Exercise requirements
Collect every line of the data below that contains the word "beside".

Raw records
▼

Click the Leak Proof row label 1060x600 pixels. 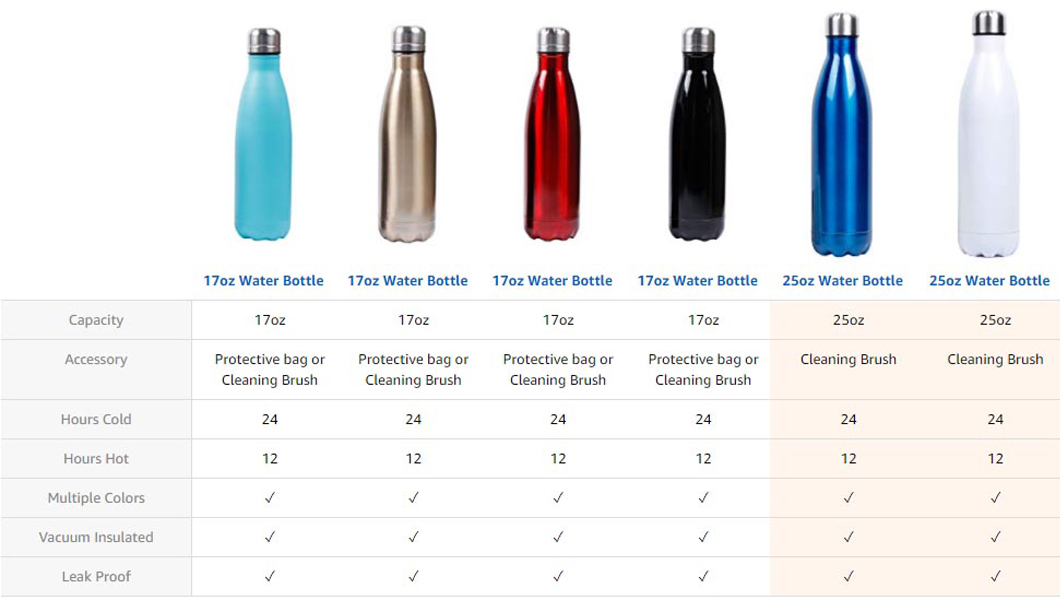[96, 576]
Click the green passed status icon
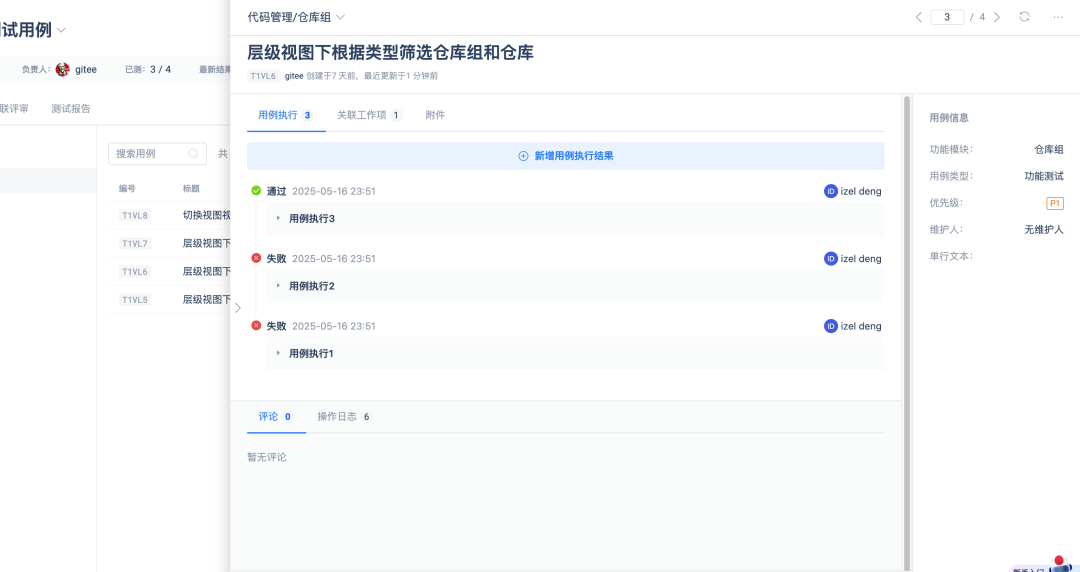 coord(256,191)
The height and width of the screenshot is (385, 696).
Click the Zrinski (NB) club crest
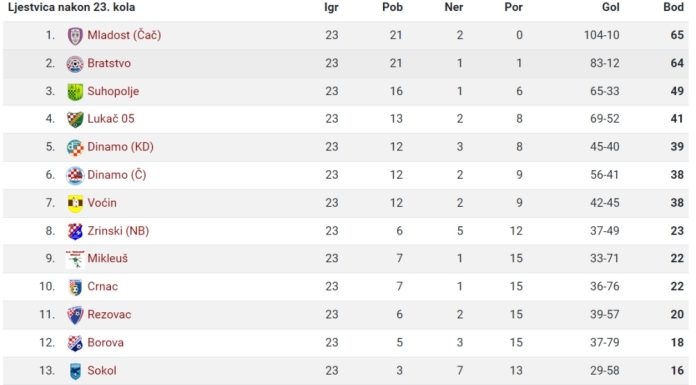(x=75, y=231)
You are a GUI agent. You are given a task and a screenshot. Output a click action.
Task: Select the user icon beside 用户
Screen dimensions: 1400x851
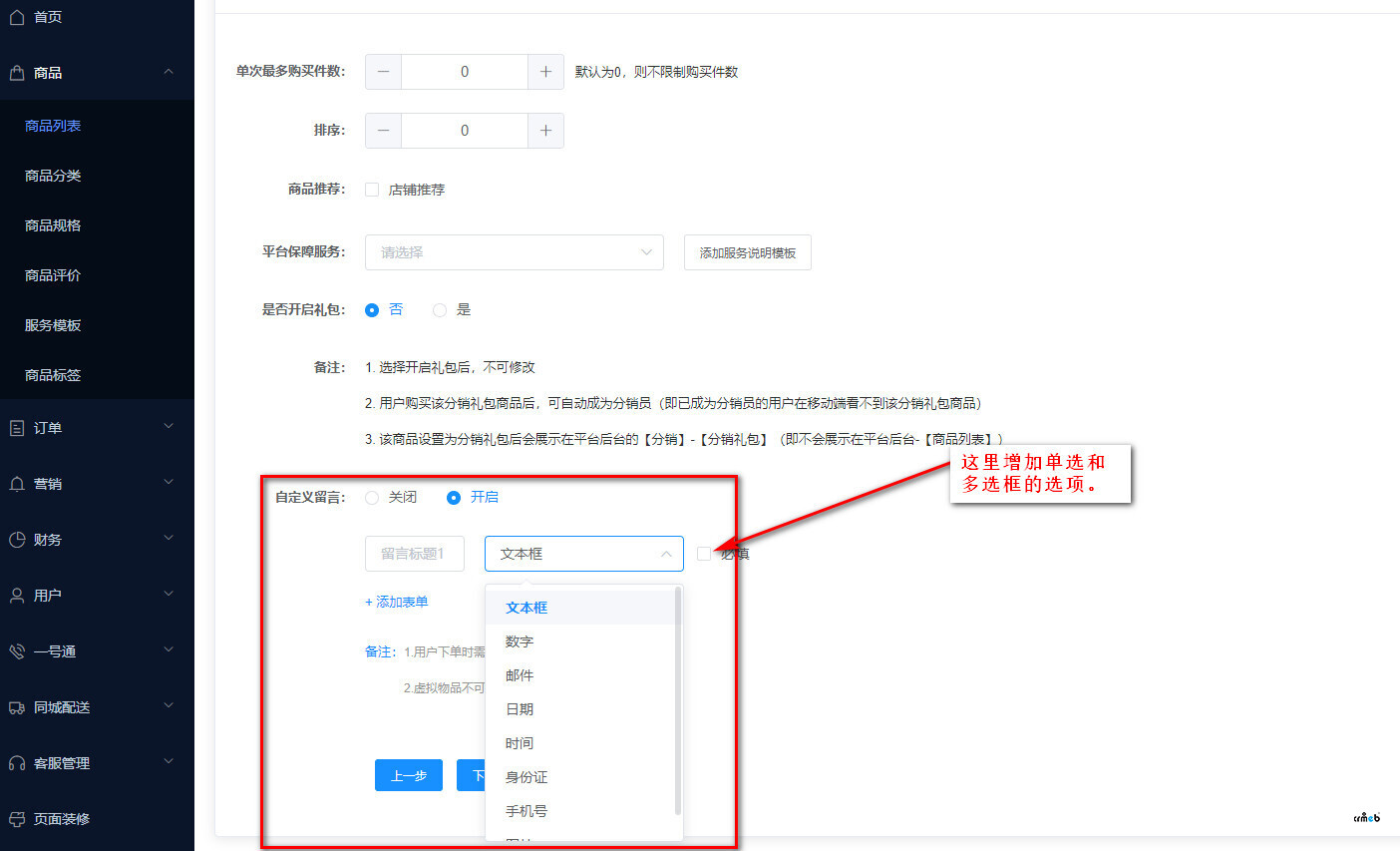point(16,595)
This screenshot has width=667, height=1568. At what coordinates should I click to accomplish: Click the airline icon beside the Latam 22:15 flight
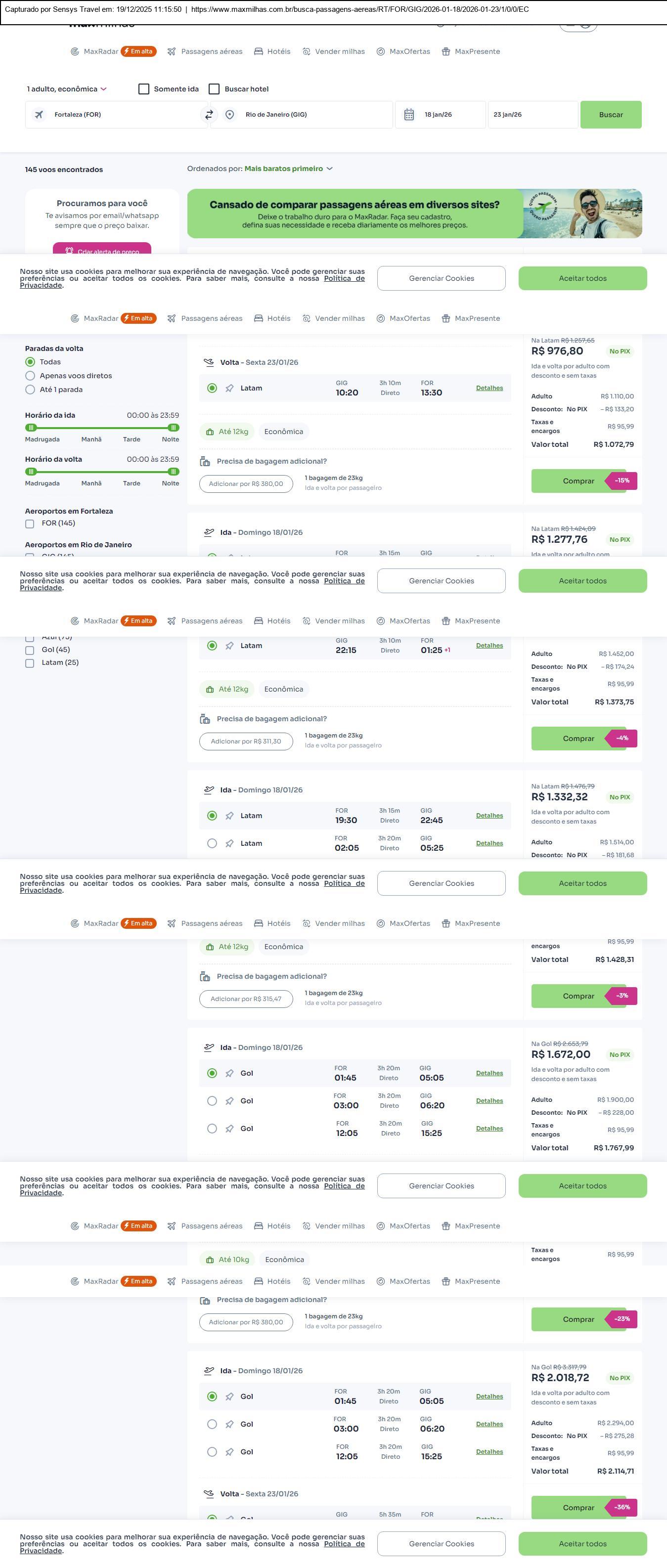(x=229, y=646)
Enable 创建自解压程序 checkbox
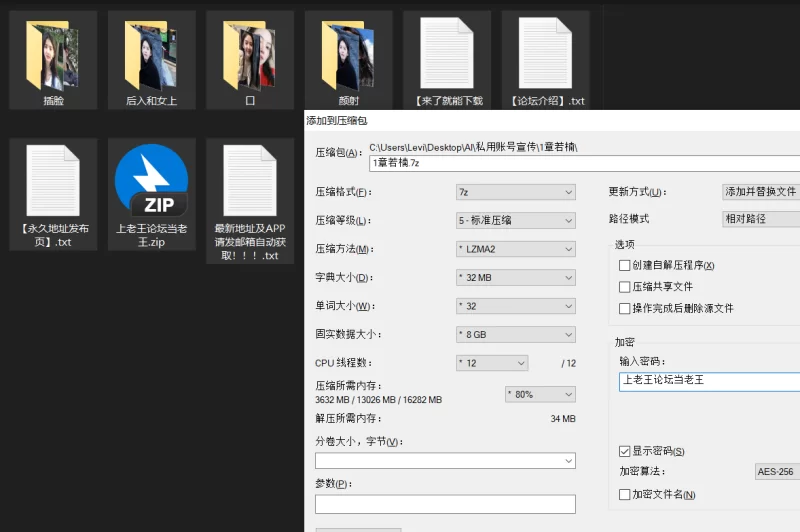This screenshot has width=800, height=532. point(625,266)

▲

The response
Task: Select the user icon beside 用户
This screenshot has width=667, height=1568. At what coordinates should I click to accomplish: Click the airline icon beside the Latam 22:15 flight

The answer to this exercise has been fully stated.